Quella che inizialmente sembrava una semplice fase di instabilità pomeridiana si è evoluta in un sistema temporalesco strutturato e severo, capace di produrre fenomeni localmente estremi e di forte impatto sul territorio.
Le condizioni atmosferiche erano già favorevoli allo sviluppo dei fenomeni: aria umida nei bassi strati, temperature in aumento dopo le schiarite del mattino e correnti più fredde in quota hanno creato il contesto ideale per l’innesco dei temporali convettivi.
Le prime celle si sono sviluppate sulle zone montane, per poi spostarsi rapidamente verso la pianura friulana e il Pordenonese, dove hanno trovato ulteriore energia per intensificarsi e organizzarsi in nuclei temporaleschi più strutturati.

A Osoppo, in provincia di Udine, il peggioramento è arrivato in modo improvviso: nel giro di pochi minuti il cielo si è oscurato, il vento si è intensificato e la pioggia si è trasformata in un vero e proprio muro d’acqua e ghiaccio.
La fase più intensa ha portato con sé forti raffiche di vento e una grandinata violenta, capace di imbiancare strade e superfici, mettere sotto stress i sistemi di drenaggio e provocare danni a vegetazione e piccoli rami.

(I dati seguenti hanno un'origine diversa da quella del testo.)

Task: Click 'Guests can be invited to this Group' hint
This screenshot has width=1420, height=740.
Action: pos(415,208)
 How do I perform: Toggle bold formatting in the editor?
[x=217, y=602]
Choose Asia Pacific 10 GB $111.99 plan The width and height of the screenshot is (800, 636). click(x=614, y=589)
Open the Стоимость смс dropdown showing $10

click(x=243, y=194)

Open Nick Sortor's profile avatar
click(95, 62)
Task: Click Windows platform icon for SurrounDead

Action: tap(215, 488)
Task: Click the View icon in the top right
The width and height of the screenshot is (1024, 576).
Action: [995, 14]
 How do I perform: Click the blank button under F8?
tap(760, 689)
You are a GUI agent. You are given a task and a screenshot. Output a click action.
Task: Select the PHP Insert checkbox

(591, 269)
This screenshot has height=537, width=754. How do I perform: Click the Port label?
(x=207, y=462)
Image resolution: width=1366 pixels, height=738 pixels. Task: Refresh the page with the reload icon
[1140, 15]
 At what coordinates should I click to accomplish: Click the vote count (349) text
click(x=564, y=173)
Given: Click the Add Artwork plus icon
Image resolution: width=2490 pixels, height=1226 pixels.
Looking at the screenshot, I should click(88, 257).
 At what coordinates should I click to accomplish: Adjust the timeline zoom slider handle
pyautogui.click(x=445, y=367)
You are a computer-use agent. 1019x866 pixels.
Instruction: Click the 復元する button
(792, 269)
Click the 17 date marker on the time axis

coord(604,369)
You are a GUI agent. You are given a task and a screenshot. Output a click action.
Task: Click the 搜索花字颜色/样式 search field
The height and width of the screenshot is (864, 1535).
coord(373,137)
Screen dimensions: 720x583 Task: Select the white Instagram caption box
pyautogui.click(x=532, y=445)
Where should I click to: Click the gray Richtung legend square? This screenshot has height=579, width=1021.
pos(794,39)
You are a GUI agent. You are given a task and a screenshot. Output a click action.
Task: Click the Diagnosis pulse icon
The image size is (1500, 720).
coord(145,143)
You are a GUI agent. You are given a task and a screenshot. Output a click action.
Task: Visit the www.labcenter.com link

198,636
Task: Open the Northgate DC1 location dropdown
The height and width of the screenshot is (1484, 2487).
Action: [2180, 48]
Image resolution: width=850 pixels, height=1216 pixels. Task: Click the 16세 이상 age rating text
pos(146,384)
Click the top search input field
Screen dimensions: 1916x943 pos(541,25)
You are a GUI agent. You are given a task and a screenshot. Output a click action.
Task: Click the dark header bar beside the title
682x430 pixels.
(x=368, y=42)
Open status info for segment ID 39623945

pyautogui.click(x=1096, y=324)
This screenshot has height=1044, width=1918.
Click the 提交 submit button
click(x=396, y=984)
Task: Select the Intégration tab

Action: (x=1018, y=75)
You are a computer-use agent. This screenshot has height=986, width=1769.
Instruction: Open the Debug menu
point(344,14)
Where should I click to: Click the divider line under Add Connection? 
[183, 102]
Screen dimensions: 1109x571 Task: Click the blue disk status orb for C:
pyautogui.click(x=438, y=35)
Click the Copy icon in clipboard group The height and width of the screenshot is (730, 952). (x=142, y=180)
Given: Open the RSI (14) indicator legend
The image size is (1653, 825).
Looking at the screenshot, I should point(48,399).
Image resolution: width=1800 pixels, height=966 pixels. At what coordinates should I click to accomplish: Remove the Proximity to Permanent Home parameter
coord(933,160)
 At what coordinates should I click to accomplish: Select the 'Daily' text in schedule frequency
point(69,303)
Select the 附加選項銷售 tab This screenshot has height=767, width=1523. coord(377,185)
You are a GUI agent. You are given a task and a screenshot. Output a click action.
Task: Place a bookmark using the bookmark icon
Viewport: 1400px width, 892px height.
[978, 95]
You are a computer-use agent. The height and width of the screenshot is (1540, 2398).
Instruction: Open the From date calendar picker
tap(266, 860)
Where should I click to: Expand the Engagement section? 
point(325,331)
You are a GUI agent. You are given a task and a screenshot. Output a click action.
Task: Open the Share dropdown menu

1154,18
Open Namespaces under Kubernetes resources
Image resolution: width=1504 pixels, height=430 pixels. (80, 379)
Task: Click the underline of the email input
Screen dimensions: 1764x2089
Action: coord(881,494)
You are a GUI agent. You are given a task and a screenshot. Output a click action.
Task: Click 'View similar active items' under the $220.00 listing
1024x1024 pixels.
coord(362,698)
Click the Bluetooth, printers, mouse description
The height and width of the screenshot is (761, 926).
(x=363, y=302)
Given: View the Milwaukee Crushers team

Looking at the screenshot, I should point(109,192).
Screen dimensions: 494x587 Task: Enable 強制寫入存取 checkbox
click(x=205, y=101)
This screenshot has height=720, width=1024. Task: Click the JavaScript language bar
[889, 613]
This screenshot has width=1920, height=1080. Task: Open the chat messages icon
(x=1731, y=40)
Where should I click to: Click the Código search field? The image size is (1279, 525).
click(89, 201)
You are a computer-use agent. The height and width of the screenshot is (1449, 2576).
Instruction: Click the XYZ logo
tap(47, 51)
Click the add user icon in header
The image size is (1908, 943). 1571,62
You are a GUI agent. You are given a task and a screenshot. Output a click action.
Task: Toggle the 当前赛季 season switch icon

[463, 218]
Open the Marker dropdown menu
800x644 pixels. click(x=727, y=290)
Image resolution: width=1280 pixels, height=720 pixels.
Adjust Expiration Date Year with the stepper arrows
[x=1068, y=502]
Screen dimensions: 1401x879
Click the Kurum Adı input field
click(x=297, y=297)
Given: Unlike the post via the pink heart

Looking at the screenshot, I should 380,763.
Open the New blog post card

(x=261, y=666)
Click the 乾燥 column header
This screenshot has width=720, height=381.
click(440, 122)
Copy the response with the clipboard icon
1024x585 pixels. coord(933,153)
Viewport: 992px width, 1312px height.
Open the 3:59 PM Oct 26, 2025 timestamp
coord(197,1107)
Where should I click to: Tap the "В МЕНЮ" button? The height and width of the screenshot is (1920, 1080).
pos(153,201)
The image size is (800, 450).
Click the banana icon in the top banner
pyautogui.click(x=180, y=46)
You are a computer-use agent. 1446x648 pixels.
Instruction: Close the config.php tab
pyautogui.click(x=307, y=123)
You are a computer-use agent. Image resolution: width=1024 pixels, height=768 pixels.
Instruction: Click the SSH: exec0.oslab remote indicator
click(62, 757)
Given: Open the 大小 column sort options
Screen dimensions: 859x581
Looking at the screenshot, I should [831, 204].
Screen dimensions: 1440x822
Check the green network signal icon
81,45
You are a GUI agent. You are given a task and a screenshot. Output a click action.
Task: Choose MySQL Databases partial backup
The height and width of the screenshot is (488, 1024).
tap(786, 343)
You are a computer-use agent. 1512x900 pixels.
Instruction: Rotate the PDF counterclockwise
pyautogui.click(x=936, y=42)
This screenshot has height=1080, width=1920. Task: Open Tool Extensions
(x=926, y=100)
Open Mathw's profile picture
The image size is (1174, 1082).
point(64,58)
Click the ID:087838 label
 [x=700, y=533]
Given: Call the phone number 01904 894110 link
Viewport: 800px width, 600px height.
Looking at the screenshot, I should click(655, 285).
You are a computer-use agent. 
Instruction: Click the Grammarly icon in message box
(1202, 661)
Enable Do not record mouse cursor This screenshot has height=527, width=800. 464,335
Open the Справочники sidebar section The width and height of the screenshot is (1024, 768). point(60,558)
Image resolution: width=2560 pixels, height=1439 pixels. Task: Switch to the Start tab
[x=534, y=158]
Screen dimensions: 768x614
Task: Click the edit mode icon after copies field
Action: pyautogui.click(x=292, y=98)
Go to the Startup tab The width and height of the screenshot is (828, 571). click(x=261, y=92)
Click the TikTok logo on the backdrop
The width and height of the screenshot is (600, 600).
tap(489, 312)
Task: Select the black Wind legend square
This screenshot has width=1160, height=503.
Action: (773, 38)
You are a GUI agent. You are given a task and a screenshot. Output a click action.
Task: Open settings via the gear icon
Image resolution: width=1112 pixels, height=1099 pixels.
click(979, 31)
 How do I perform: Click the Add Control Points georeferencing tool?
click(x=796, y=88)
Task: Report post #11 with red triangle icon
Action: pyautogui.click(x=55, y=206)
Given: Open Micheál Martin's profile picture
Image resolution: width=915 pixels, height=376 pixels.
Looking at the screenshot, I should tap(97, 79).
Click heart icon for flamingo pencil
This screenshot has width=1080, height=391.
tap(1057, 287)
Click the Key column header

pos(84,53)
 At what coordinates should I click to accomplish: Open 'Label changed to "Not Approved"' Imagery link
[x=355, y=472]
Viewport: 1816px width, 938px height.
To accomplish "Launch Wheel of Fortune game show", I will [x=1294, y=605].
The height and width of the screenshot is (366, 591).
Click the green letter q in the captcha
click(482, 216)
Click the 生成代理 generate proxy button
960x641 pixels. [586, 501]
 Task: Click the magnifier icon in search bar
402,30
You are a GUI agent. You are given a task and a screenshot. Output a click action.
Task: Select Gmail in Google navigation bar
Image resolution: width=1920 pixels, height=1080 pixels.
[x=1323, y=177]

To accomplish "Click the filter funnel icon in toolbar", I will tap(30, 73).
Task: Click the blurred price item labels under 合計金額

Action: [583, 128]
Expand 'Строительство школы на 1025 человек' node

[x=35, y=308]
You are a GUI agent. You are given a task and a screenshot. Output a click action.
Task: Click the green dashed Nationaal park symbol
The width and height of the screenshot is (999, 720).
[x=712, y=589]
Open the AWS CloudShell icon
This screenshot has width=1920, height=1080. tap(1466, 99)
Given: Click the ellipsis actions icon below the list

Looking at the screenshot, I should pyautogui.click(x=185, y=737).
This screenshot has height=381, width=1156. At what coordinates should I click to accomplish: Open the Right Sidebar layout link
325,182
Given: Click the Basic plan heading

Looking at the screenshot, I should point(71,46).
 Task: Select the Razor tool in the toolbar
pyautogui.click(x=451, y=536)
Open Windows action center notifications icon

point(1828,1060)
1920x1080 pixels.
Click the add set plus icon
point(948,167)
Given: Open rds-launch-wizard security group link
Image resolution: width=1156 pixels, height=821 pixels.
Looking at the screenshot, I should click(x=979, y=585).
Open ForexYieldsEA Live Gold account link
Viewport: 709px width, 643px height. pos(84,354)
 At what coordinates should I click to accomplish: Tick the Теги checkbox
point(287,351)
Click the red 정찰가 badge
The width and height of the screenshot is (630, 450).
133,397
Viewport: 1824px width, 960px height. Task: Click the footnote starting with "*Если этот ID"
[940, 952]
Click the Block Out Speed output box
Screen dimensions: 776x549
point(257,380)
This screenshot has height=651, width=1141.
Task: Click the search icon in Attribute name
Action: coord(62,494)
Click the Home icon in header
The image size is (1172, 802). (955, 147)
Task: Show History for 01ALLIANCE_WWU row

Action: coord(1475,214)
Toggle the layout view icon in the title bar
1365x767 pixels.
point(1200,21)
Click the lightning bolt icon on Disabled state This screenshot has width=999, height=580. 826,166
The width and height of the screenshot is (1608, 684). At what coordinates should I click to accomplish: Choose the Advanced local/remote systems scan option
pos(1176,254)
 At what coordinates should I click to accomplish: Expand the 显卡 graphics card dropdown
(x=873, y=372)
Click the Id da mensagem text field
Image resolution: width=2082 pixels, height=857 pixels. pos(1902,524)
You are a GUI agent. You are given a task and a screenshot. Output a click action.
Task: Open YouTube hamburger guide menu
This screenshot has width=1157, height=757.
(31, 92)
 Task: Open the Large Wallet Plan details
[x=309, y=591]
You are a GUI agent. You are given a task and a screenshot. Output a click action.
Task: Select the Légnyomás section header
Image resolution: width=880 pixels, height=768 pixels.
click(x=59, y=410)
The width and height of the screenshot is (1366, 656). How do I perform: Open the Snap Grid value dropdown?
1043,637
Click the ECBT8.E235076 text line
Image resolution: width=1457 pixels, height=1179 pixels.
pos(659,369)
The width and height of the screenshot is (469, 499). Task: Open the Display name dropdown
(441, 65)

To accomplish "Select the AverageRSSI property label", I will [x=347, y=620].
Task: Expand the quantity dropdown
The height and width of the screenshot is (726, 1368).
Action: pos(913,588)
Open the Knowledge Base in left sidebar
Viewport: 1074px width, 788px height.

Poco più a ovest, nei pressi di Valvasone in provincia di Pordenone, è stato segnalato anche un fenomeno vorticoso, con la formazione di una funnel cloud, una nube a imbuto che lascia intravedere una rotazione potenzialmente associata a un principio di tornado.
Quasi in contemporanea, sempre nel territorio friulano, il cielo ha regalato scenari spettacolari ma al tempo stesso inquietanti, con la comparsa delle nubi mammatus, tipiche delle fasi più mature e turbolente dei cumulonembi.
Nel Pordenonese, in particolare a San Giorgio della Richinvelda, si è abbattuta una delle grandinate più intense della giornata, con chicchi fitti e persistenti che hanno ricoperto il suolo in pochi minuti, causando potenziali danni alle colture agricole.
L’episodio conferma ancora una volta la crescente frequenza di eventi convettivi estremi in questa fase della primavera, con pomeriggi apparentemente stabili che possono rapidamente trasformarsi in scenari di maltempo violento e altamente localizzato.